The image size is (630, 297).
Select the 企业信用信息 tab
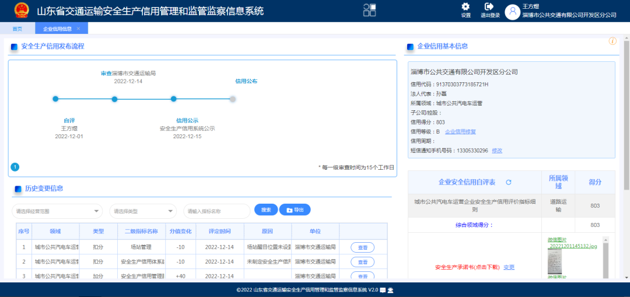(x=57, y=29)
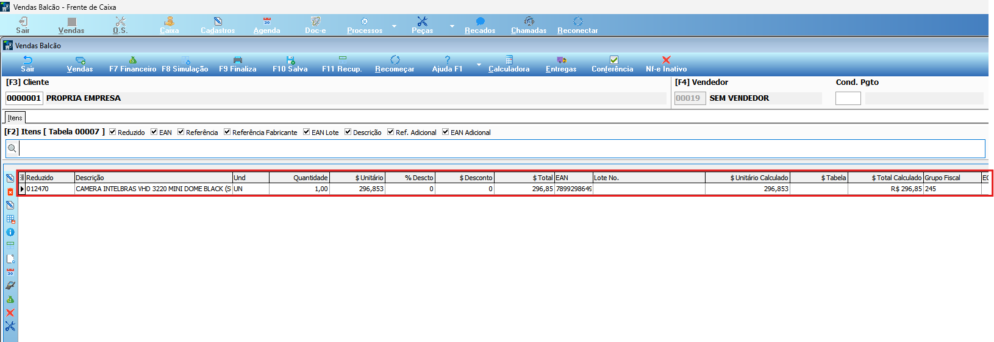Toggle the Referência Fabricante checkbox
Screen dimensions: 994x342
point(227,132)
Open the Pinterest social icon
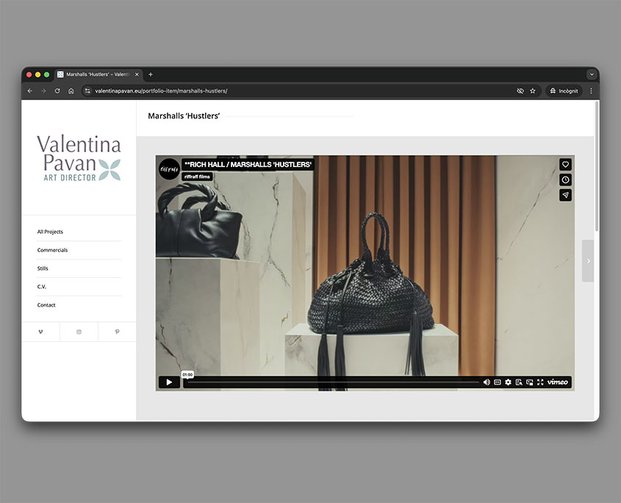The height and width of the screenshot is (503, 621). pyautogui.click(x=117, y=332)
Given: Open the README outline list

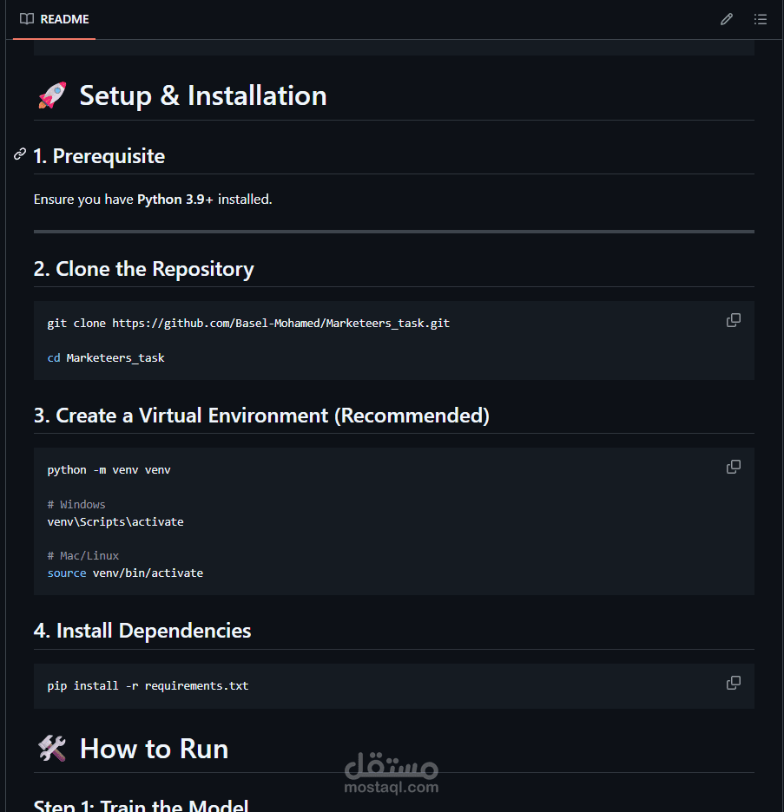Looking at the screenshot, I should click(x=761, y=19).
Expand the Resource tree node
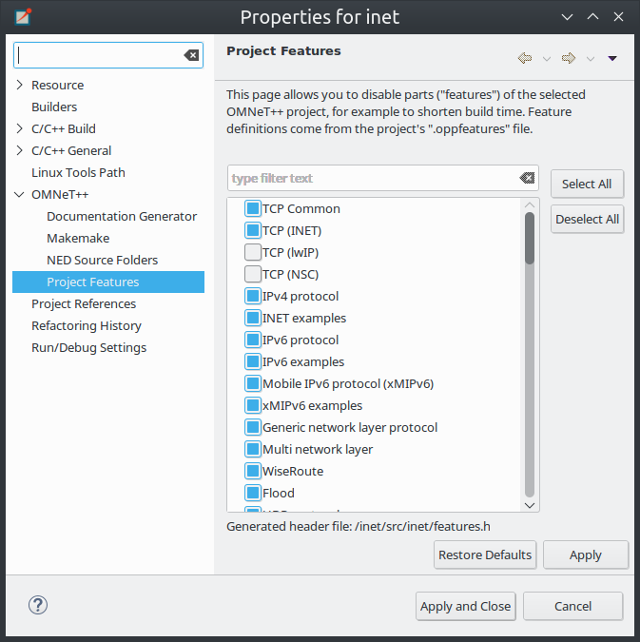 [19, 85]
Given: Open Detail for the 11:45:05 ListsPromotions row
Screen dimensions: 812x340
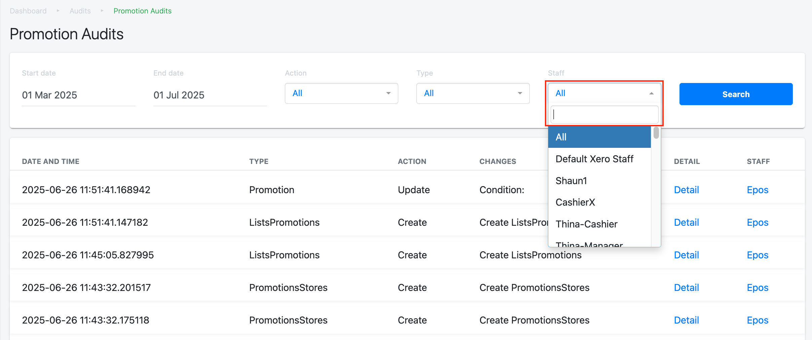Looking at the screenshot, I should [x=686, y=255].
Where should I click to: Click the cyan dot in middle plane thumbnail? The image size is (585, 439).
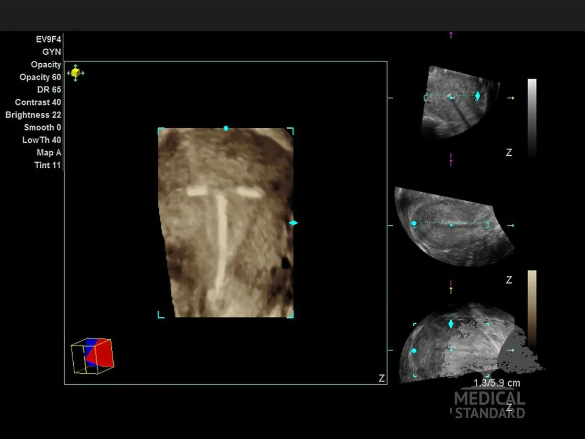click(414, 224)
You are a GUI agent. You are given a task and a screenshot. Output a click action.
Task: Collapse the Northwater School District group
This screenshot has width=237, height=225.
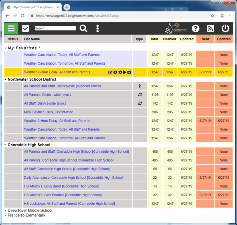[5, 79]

* * *

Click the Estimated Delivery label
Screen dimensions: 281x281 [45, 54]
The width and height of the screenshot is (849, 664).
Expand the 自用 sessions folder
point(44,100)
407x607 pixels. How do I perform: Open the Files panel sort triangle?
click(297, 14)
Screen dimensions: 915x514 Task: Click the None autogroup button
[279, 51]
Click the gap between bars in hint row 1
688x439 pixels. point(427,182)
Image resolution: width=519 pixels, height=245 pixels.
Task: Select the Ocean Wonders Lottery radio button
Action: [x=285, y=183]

* * *

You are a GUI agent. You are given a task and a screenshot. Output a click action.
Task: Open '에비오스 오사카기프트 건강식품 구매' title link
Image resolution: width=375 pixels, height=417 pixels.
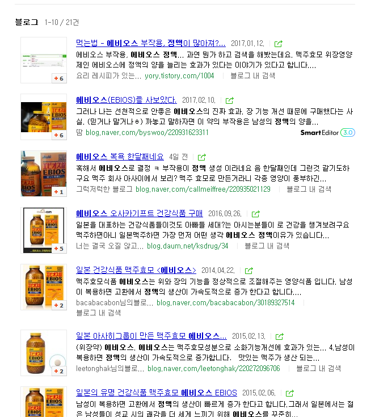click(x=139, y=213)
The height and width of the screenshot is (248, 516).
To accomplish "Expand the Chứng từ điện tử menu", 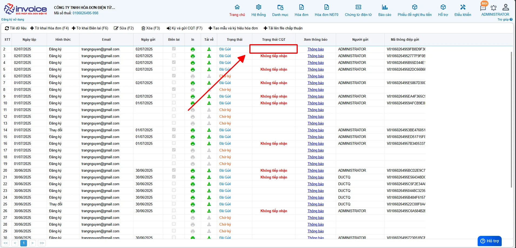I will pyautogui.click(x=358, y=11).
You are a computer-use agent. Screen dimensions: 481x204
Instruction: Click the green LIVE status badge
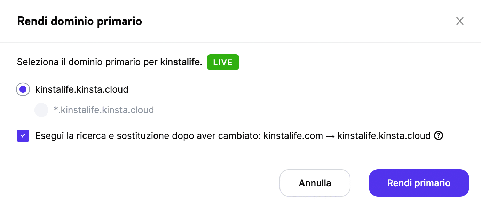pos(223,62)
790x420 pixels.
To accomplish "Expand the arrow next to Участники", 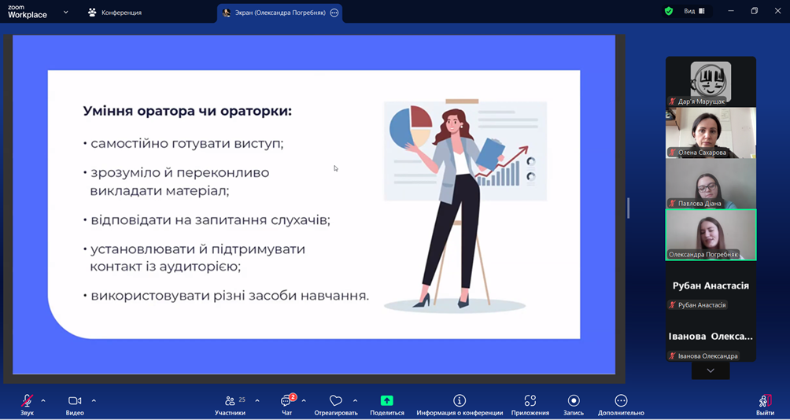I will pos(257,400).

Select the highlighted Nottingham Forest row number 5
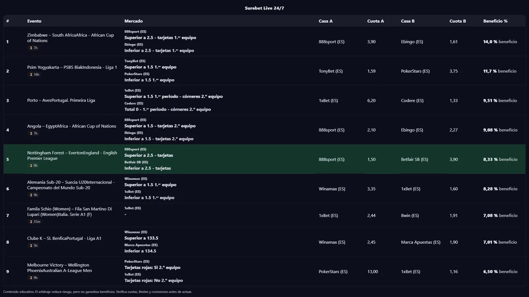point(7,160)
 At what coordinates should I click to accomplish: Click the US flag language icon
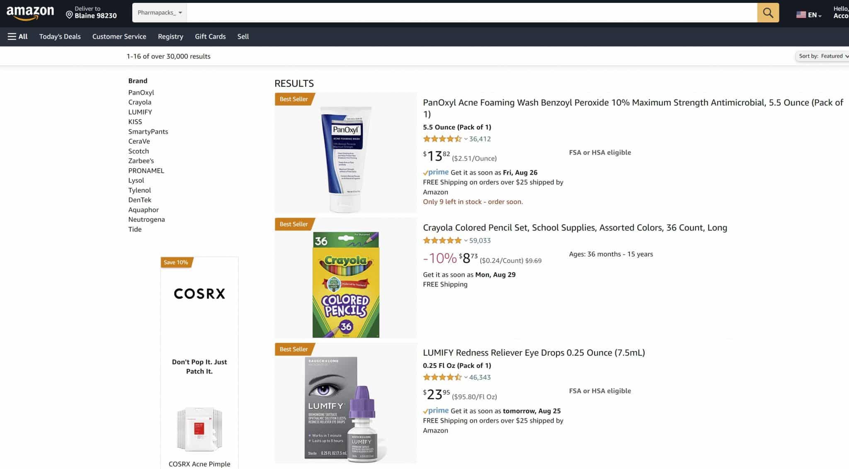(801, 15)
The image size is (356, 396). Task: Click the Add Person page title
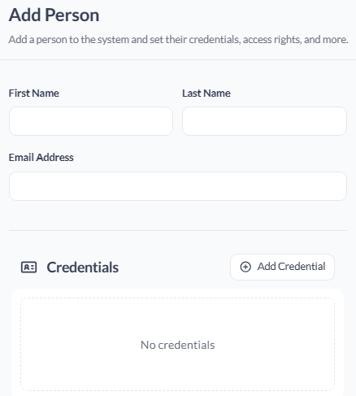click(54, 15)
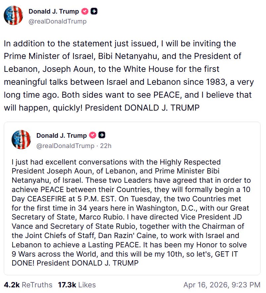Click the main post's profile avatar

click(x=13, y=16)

## AIM OF THE TASK
Set the pictures aside and transcribe exactly the stretch of lines above, beginning with the one holding "The image size is (630, 297)." and ending with the one holding "Given: Open Detail".

## RESPONSE TO THE EXERCISE
The image size is (630, 297).
Select the 企业信用信息 tab
(x=57, y=29)
Toggle the Referência Fabricante checkbox
Screen dimensions: 994x342
point(227,132)
Open the Pinterest social icon
The height and width of the screenshot is (503, 621). pyautogui.click(x=117, y=332)
Given: Open the README outline list

Looking at the screenshot, I should click(x=761, y=19).
Expand the Resource tree node
 [19, 85]
Given: Open Detail for the 11:45:05 ListsPromotions row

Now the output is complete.